EXERCISE: Write out all the data again, exactly.

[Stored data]
BEGIN

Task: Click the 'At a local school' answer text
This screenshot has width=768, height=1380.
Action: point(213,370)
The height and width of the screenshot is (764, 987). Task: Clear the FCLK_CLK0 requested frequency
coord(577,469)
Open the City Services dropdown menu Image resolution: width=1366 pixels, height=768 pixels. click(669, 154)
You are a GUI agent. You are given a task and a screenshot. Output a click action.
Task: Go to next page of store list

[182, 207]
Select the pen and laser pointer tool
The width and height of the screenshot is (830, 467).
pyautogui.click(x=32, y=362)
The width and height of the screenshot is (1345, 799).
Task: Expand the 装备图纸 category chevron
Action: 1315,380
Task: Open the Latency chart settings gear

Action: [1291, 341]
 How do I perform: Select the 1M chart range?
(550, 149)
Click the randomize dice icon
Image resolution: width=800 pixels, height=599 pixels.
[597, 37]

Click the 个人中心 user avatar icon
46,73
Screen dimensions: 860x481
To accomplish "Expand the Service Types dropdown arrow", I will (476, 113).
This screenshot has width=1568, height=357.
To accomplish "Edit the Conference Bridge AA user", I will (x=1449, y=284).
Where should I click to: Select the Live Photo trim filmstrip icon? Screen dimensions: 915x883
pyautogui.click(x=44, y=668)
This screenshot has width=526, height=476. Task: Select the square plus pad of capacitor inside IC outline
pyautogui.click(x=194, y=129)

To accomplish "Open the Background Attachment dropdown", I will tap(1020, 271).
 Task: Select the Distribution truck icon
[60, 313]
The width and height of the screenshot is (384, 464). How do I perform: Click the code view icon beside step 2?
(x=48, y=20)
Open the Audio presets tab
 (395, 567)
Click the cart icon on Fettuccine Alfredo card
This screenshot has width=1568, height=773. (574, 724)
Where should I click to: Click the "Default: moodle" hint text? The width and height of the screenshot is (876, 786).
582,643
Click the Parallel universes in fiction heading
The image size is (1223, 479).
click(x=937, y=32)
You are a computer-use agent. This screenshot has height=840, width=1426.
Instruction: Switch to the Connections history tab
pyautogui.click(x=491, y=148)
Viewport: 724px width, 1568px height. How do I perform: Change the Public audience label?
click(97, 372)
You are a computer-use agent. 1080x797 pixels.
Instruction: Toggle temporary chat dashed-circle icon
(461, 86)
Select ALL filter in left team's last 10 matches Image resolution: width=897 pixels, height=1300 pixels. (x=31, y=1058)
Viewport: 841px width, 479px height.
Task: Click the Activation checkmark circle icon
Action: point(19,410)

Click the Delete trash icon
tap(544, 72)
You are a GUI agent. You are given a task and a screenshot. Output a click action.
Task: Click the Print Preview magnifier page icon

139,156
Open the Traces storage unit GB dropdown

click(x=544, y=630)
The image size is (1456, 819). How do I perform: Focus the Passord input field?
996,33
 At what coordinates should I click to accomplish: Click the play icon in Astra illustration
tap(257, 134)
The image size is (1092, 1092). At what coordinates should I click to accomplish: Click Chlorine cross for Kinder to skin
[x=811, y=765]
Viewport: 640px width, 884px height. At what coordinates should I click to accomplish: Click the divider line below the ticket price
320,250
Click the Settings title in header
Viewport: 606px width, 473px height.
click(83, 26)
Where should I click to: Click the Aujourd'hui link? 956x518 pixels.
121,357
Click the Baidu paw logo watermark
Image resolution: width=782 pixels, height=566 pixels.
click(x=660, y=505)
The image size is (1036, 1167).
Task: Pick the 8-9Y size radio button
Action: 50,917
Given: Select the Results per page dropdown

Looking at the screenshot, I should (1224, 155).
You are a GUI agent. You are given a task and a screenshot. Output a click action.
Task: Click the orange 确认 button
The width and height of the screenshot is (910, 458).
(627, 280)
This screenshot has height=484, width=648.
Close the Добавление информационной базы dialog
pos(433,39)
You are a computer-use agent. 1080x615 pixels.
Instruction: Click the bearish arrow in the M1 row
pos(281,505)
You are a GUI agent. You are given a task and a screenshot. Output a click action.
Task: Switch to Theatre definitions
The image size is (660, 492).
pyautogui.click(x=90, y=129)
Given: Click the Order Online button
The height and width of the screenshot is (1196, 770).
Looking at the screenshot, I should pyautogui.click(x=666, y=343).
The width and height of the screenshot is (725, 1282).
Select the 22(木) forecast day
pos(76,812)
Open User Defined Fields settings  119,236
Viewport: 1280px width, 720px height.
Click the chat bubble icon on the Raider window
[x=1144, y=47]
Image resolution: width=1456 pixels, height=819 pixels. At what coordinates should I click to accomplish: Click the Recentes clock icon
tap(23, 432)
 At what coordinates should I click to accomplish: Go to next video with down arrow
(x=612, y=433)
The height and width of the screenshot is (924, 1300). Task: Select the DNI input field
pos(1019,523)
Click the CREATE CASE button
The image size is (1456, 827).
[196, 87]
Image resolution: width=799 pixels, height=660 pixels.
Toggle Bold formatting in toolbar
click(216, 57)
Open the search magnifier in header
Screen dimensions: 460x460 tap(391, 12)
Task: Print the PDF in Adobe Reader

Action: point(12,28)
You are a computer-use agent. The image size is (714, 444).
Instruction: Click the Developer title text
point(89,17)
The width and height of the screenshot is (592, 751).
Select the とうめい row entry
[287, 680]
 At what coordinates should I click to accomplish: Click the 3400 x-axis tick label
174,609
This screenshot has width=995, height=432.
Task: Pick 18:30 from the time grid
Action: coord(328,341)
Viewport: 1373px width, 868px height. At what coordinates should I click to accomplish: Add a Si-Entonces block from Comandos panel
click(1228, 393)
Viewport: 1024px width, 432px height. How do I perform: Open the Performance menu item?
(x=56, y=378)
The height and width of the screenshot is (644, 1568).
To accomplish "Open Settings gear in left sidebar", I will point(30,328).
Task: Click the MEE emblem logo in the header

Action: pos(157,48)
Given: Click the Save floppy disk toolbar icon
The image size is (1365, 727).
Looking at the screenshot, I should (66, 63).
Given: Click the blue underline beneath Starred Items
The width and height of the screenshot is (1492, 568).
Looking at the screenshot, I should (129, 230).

END

ANSWER SPACE:
Task: Click the 'At a local school' answer text
This screenshot has width=768, height=1380.
Action: point(213,370)
The height and width of the screenshot is (764, 987). Task: Clear the FCLK_CLK0 requested frequency
coord(577,469)
Open the City Services dropdown menu Image resolution: width=1366 pixels, height=768 pixels. click(669, 154)
You are a GUI agent. You are given a task and a screenshot. Output a click action.
Task: Go to next page of store list

[182, 207]
Select the pen and laser pointer tool
The width and height of the screenshot is (830, 467).
pyautogui.click(x=32, y=362)
The width and height of the screenshot is (1345, 799).
Task: Expand the 装备图纸 category chevron
Action: 1315,380
Task: Open the Latency chart settings gear

Action: [1291, 341]
 How do I perform: Select the 1M chart range?
(550, 149)
Click the randomize dice icon
Image resolution: width=800 pixels, height=599 pixels.
[597, 37]

Click the 个人中心 user avatar icon
46,73
Screen dimensions: 860x481
To accomplish "Expand the Service Types dropdown arrow", I will (476, 113).
This screenshot has width=1568, height=357.
To accomplish "Edit the Conference Bridge AA user", I will (x=1449, y=284).
Where should I click to: Select the Live Photo trim filmstrip icon? Screen dimensions: 915x883
pyautogui.click(x=44, y=668)
This screenshot has width=526, height=476. Task: Select the square plus pad of capacitor inside IC outline
pyautogui.click(x=194, y=129)

To accomplish "Open the Background Attachment dropdown", I will tap(1020, 271).
 Task: Select the Distribution truck icon
[60, 313]
The width and height of the screenshot is (384, 464). How do I perform: Click the code view icon beside step 2?
(x=48, y=20)
Open the Audio presets tab
 (395, 567)
Click the cart icon on Fettuccine Alfredo card
This screenshot has width=1568, height=773. (574, 724)
Where should I click to: Click the "Default: moodle" hint text? The width and height of the screenshot is (876, 786).
582,643
Click the Parallel universes in fiction heading
The image size is (1223, 479).
click(x=937, y=32)
You are a computer-use agent. This screenshot has height=840, width=1426.
Instruction: Switch to the Connections history tab
pyautogui.click(x=491, y=148)
Viewport: 724px width, 1568px height. How do I perform: Change the Public audience label?
click(97, 372)
You are a computer-use agent. 1080x797 pixels.
Instruction: Toggle temporary chat dashed-circle icon
(461, 86)
Select ALL filter in left team's last 10 matches Image resolution: width=897 pixels, height=1300 pixels. (x=31, y=1058)
Viewport: 841px width, 479px height.
Task: Click the Activation checkmark circle icon
Action: point(19,410)

Click the Delete trash icon
tap(544, 72)
You are a GUI agent. You are given a task and a screenshot. Output a click action.
Task: Click the Print Preview magnifier page icon

139,156
Open the Traces storage unit GB dropdown

click(x=544, y=630)
The image size is (1456, 819). How do I perform: Focus the Passord input field?
996,33
 At what coordinates should I click to accomplish: Click the play icon in Astra illustration
tap(257, 134)
The image size is (1092, 1092). At what coordinates should I click to accomplish: Click Chlorine cross for Kinder to skin
[x=811, y=765]
Viewport: 640px width, 884px height. At what coordinates should I click to accomplish: Click the divider line below the ticket price
320,250
Click the Settings title in header
Viewport: 606px width, 473px height.
click(83, 26)
Where should I click to: Click the Aujourd'hui link? 956x518 pixels.
121,357
Click the Baidu paw logo watermark
Image resolution: width=782 pixels, height=566 pixels.
click(x=660, y=505)
The image size is (1036, 1167).
Task: Pick the 8-9Y size radio button
Action: 50,917
Given: Select the Results per page dropdown

Looking at the screenshot, I should (1224, 155).
You are a GUI agent. You are given a task and a screenshot. Output a click action.
Task: Click the orange 确认 button
The width and height of the screenshot is (910, 458).
(627, 280)
This screenshot has height=484, width=648.
Close the Добавление информационной базы dialog
pos(433,39)
You are a computer-use agent. 1080x615 pixels.
Instruction: Click the bearish arrow in the M1 row
pos(281,505)
You are a GUI agent. You are given a task and a screenshot. Output a click action.
Task: Switch to Theatre definitions
The image size is (660, 492).
pyautogui.click(x=90, y=129)
Given: Click the Order Online button
The height and width of the screenshot is (1196, 770).
Looking at the screenshot, I should pyautogui.click(x=666, y=343).
The width and height of the screenshot is (725, 1282).
Select the 22(木) forecast day
pos(76,812)
Open User Defined Fields settings  119,236
Viewport: 1280px width, 720px height.
Click the chat bubble icon on the Raider window
[x=1144, y=47]
Image resolution: width=1456 pixels, height=819 pixels. At what coordinates should I click to accomplish: Click the Recentes clock icon
tap(23, 432)
 At what coordinates should I click to accomplish: Go to next video with down arrow
(x=612, y=433)
The height and width of the screenshot is (924, 1300). Task: Select the DNI input field
pos(1019,523)
Click the CREATE CASE button
The image size is (1456, 827).
[196, 87]
Image resolution: width=799 pixels, height=660 pixels.
Toggle Bold formatting in toolbar
click(216, 57)
Open the search magnifier in header
Screen dimensions: 460x460 tap(391, 12)
Task: Print the PDF in Adobe Reader

Action: point(12,28)
You are a computer-use agent. The image size is (714, 444).
Instruction: Click the Developer title text
point(89,17)
The width and height of the screenshot is (592, 751).
Select the とうめい row entry
[287, 680]
 At what coordinates should I click to accomplish: Click the 3400 x-axis tick label
174,609
This screenshot has width=995, height=432.
Task: Pick 18:30 from the time grid
Action: coord(328,341)
Viewport: 1373px width, 868px height. At what coordinates should I click to accomplish: Add a Si-Entonces block from Comandos panel
click(1228, 393)
Viewport: 1024px width, 432px height. How do I perform: Open the Performance menu item?
(x=56, y=378)
The height and width of the screenshot is (644, 1568).
To accomplish "Open Settings gear in left sidebar", I will point(30,328).
Task: Click the MEE emblem logo in the header

Action: pos(157,48)
Given: Click the Save floppy disk toolbar icon
The image size is (1365, 727).
Looking at the screenshot, I should (66, 63).
Given: Click the blue underline beneath Starred Items
The width and height of the screenshot is (1492, 568).
Looking at the screenshot, I should (129, 230).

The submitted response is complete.